_Document section_.
++++++++
Topic 1 - Atomic Structure and the Periodic Table Flashcards
- Atoms and Elements
1) What is the charge of a neutron? What is its relative mass?
2) Explain what is meant by the term “isotopes”.
3) True or False? Most of the mass of an atom is located in the nucleus.
4) Why do atoms have no charge?
5) How many neutrons does an atom of the element on the right have? 88 Sr
38
6) Why is the relative atomic mass of chlorine not a whole number?
7) Freda is building a model of an atom. She wants to use her prize turnip as the nucleus. The turnip has a radius of 20cm. What will the radius of the whole atom be?
1) A neutron’s relative charge is 0. Remember neutrons are neutral. The relative mass of a neutron is 1.
2) Isotopes are different forms of the same element, which have the same number of protons but different number of neutrons.
3) True - Electrons have virtually no mass
4) Atoms have the same number of protons as electrons. Because the charge on protons (+1) and electrons (-1) are opposite and equally-sized, they cancel each other out.
5) Number of neutrons = mass number - atomic number = 88-38 = 50
6) Chlorine has more than one isotope. Relative atomic mass is an average that takes into account the different masses and abundances of all the isotopes that make up an element.
7) The radius of an atom is around 10 000 times the size of the radius of the nucleus. So 20cm x 10 000 = 200,000cm (or 2km - hopefully Freda has a large garden).
- Compounds and Chemical Equations
1) True or False? The properties of a compound are always similar to those of the elements that make it up.
2) How many carbon atoms are there in a molecule of calcium carbonate, CaCO3?
3) Are reactants found on the left-hand side or right-hand side of a chemical equation?
4) What is a compound?
5) Two atoms of aluminium, Al, will react with three atoms of oxygen, O, to form one molecule of aluminium oxide. No other products are formed. What is the formula of aluminium oxide?
6) What type of process is needed to separate a compound into its elements?
7) What number needs to go in front of CO2 to balance the following equation? C6H8O7 + 3NaHCO3 –> CO2 + 3H2O + Na3C6H5O7
1) False. Compounds often have totally different properties to the original elements.
2) There is one carbon atom in a molecule of CaCO3 (plus one calcium atom and three oxygen atoms)
3) The left-hand side
4) A compound is a substance formed from two or more different elements in fixed proportions, held together by chemical bonds.
5) No other products are formed, so both atoms of aluminium and all three atoms of oxygen must end up in the aluminium oxide. So the formula is Al2O3.
++++++++
_Task instructions_.
A - In the atomic structure flashcards, about how many times larger is the radius of an atom than the radius of its nucleus?
B - Retype the part of the atomic structure flashcards starting with "7) What number" and going on through "formula is Al2O3.".
C - Extend the atomic structure flashcards, picking up after their last line.

_Data section_.
++++++++
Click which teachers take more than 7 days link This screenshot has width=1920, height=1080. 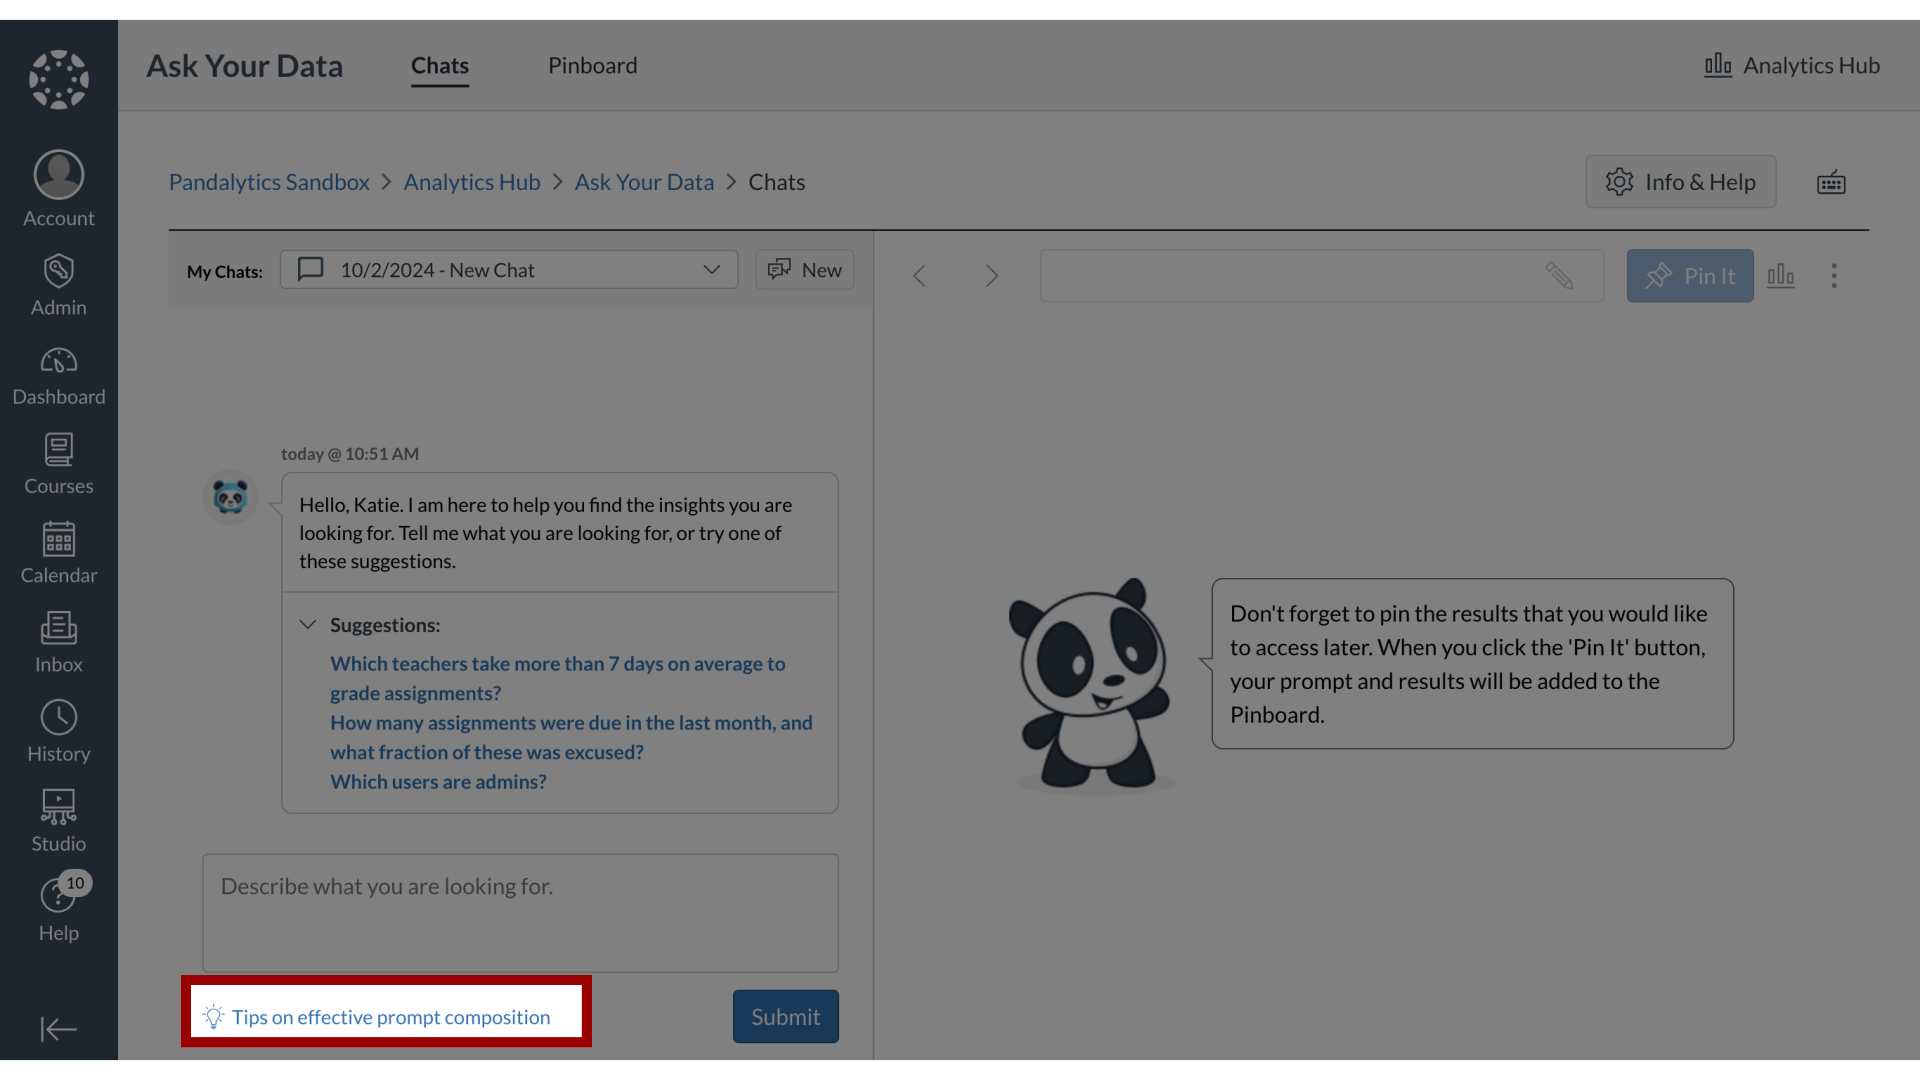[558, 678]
++++++++
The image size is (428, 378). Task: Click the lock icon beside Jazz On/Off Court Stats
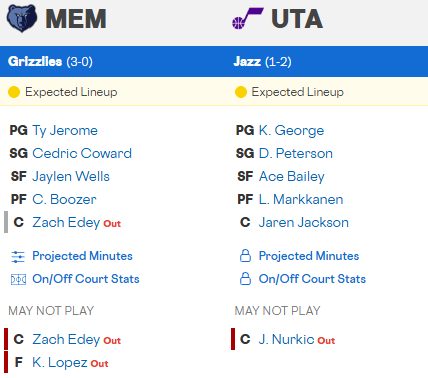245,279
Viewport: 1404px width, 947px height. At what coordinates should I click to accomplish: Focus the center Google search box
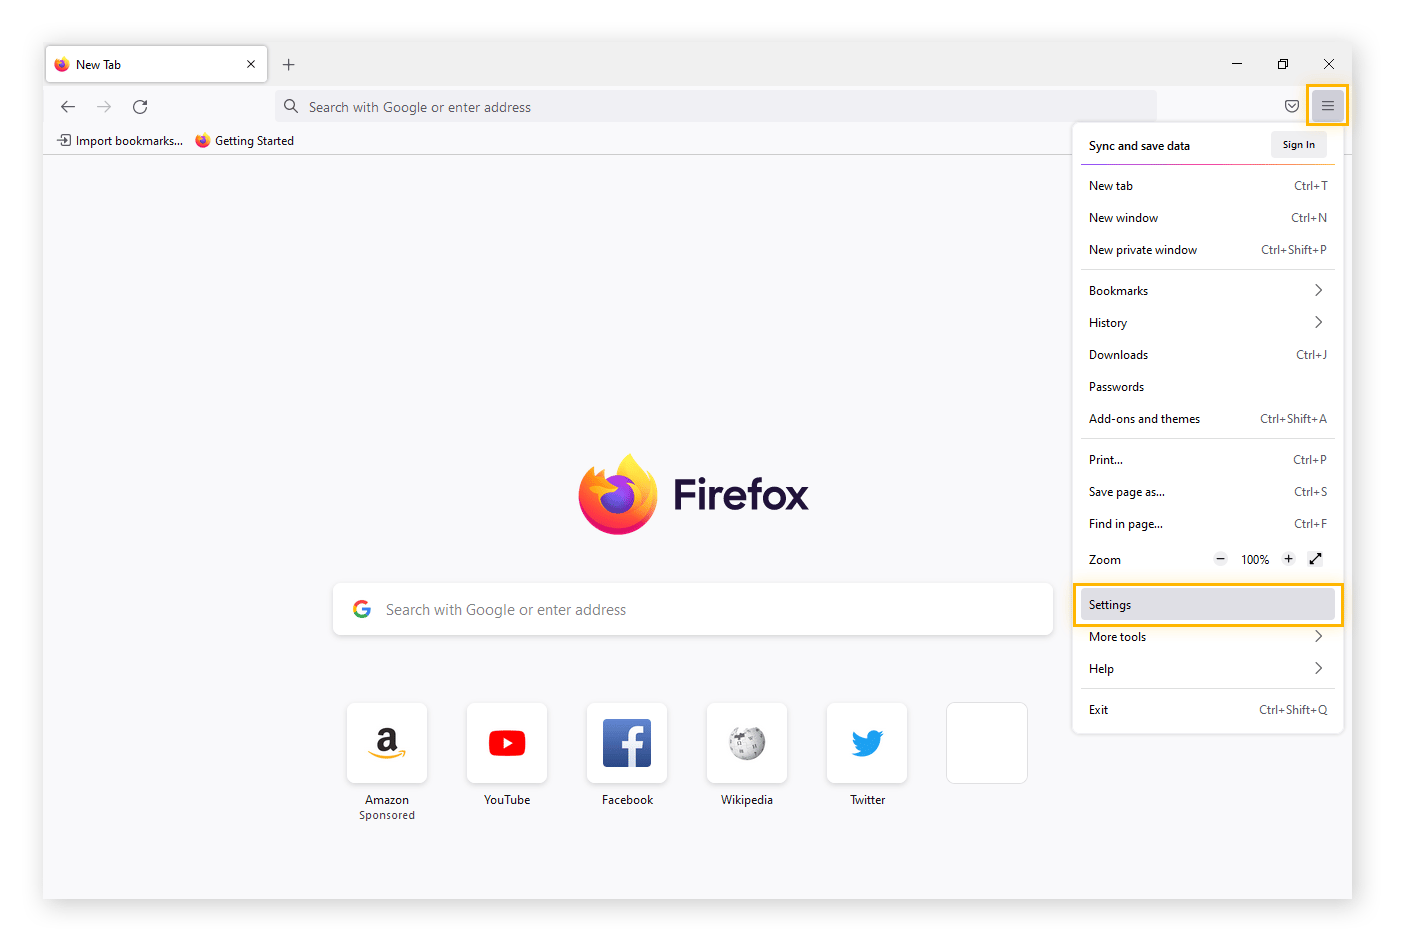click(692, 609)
++++++++
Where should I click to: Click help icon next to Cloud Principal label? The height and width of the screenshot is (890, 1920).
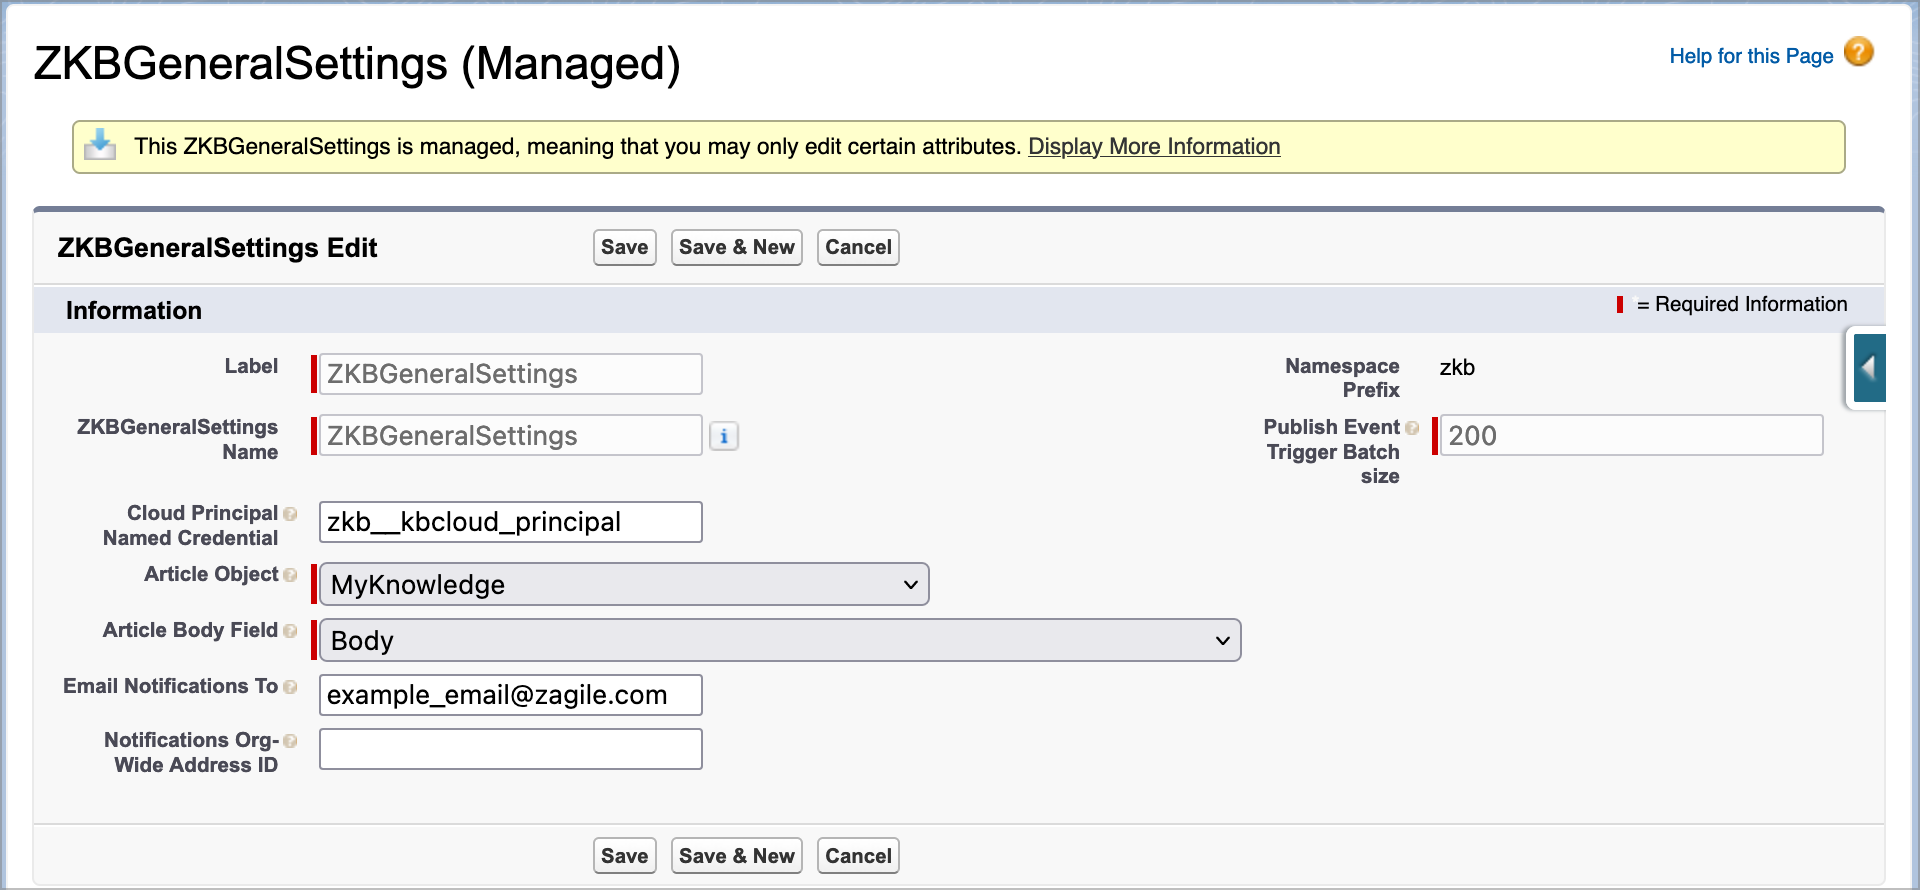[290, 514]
++++++++
_Expected outputs_.
A - Around 10 000 times.

B -
7) What number needs to go in front of CO2 to balance the following equation? C6H8O7 + 3NaHCO3 –> CO2 + 3H2O + Na3C6H5O7
1) False. Compounds often have totally different properties to the original elements.
2) There is one carbon atom in a molecule of CaCO3 (plus one calcium atom and three oxygen atoms)
3) The left-hand side
4) A compound is a substance formed from two or more different elements in fixed proportions, held together by chemical bonds.
5) No other products are formed, so both atoms of aluminium and all three atoms of oxygen must end up in the aluminium oxide. So the formula is Al2O3.

C -
6) You need a chemical reaction to separate compounds into elements.
7) There are 9 carbon atoms on the left-hand side of the equation, so there needs to be 3 molecules of CO2 to make sure there are also 9 carbon atoms on the right-hand side.
- Mixtures and Chromatography
1) Why should you pit a lid on the container during a paper chromatography experiment?
2) True or False? When substances are combined in a mixture, their chemical properties change.
3) What is a solvent front?
4) What is a mixture?
5) Explain why techniques to separate mixtures are described as physical processes.
6) Stephen is doing a paper chromatography experiment. He uses a pen to draw a line near the bottom of the filter paper. Why is this wrong?
7) Explain how paper chromatography could be used to separate a mixture containing three different dyes.
1) A lid helps stop the solvent from evaporating.
2) False. The chemical properties of the substances in a mixture are unchanged.
3) The point that the solvent in paper chromatography reaches as it moves up the paper.
4) A mixture consists of two or more elements or compounds that are combined, but not chemically bonded together.
5) The separation of a mixture is a physical process because it does not involve any chemical reactions, and no new substances are made.
6) The line should be drawn in pencil - pen contains ink that will dissolve in the solvent.
7) Put a dot on the dye mixture on the pencil line and place the filter paper in solvent. Each different dye in the mixture will move up the paper at a different rate, separating out the dyes. You’ll end up with 3 separate spots on your chromatogram (provided all three dyes dissolve in the solvent).
- Filtration and Crystallisation
1) When can filtration be used to separate a mixture?
2) When is crystallisation used to separate a mixture?
3) Explain how filtration works.
4) Why might crystallisation be used instead of evaporation?
5) What equipment would you need to carry out a crystallisation?
6) What equipment would you need to carry out a crystallisation?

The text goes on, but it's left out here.